Start

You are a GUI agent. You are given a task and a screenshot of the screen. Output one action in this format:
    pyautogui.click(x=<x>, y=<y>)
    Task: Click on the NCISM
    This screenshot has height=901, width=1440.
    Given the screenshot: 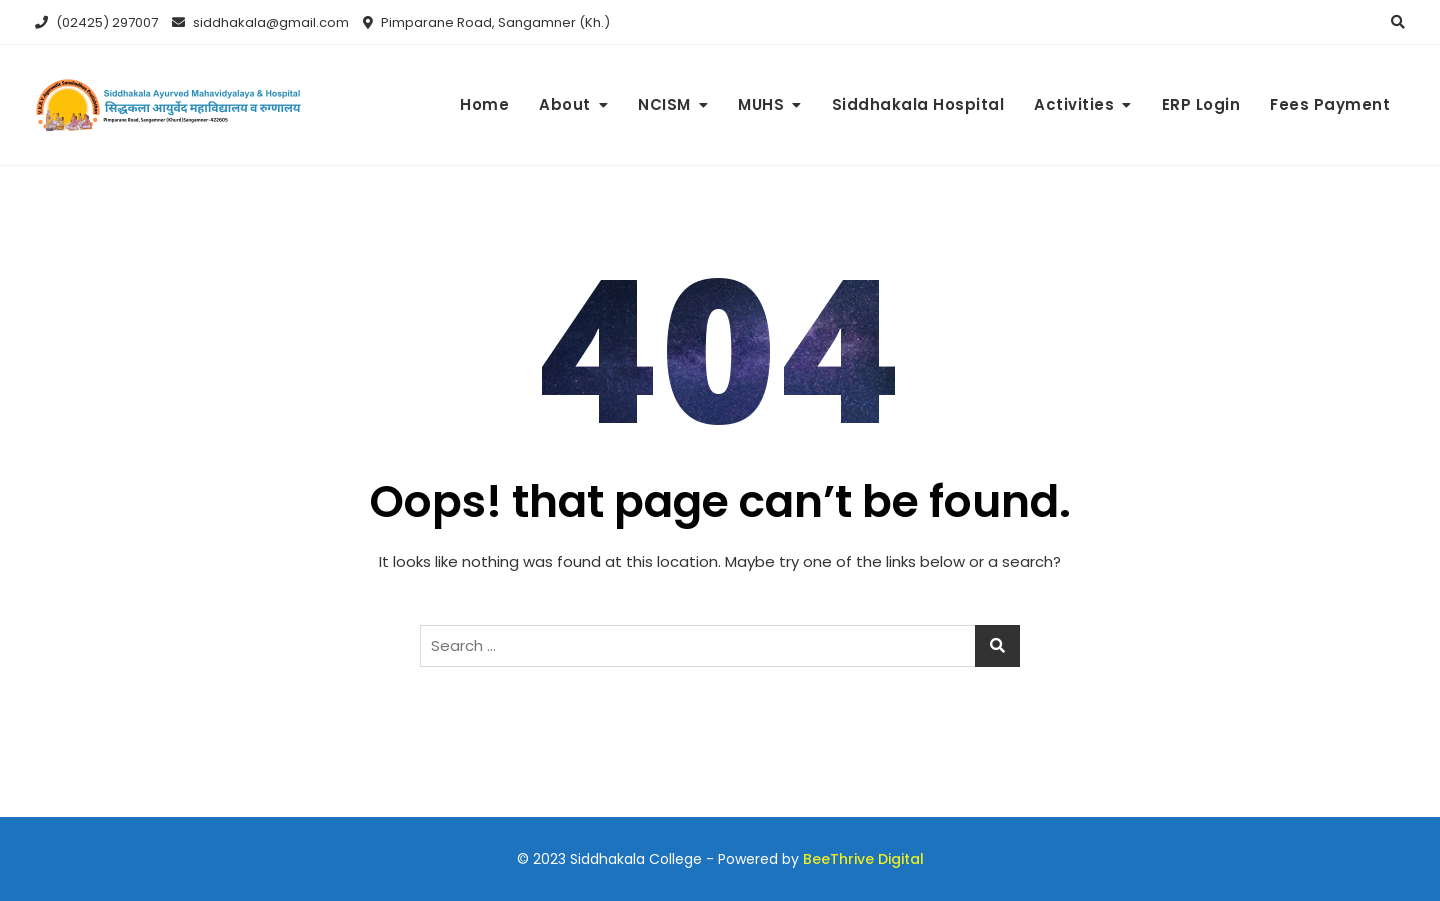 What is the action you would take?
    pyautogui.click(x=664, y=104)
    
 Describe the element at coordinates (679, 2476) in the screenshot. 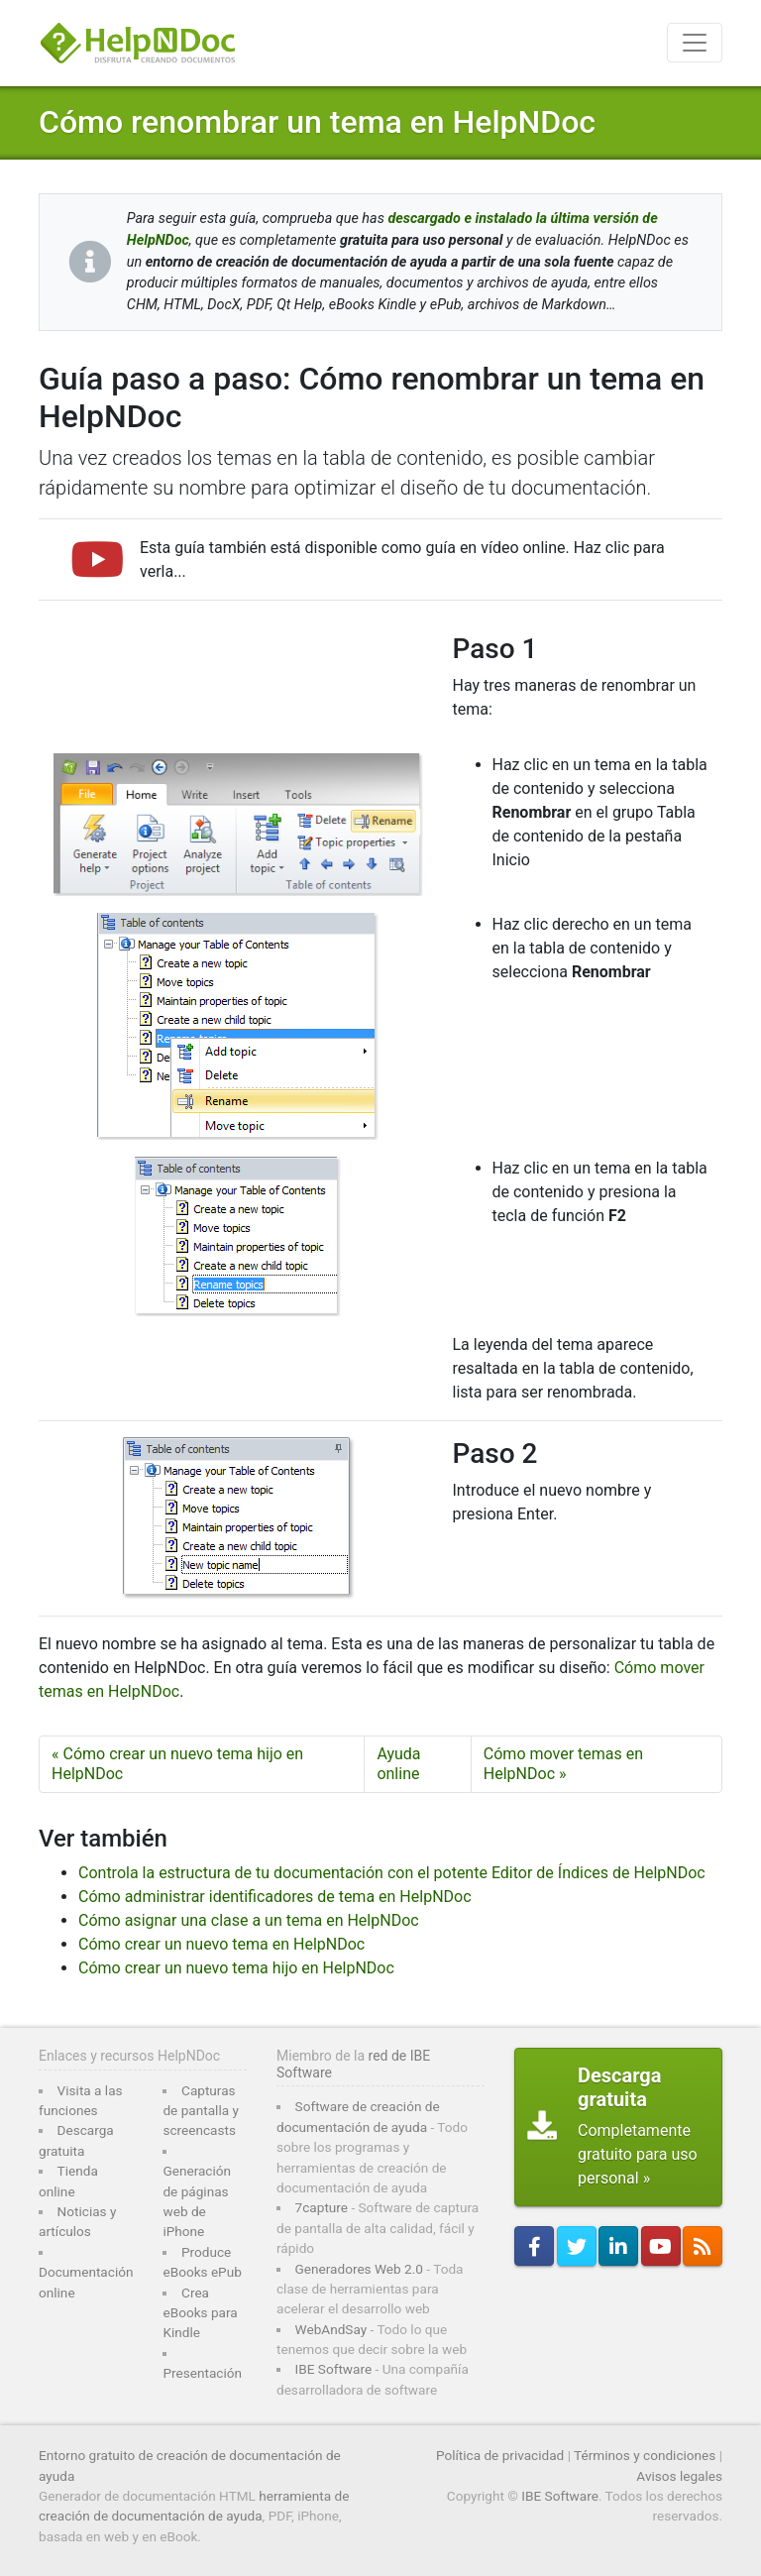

End

## TASK STATEMENT
Copy the entries starting at their beginning and ending with the line that contains "This screenshot has", changing "GUI agent" to "interface agent" and leaving everything else as it is.

## RESULT BELOW
You are a interface agent. You are given a task and a screenshot of the screen. Output one action in this format:
    pyautogui.click(x=<x>, y=<y>)
    Task: Click on the NCISM
    This screenshot has height=901, width=1440.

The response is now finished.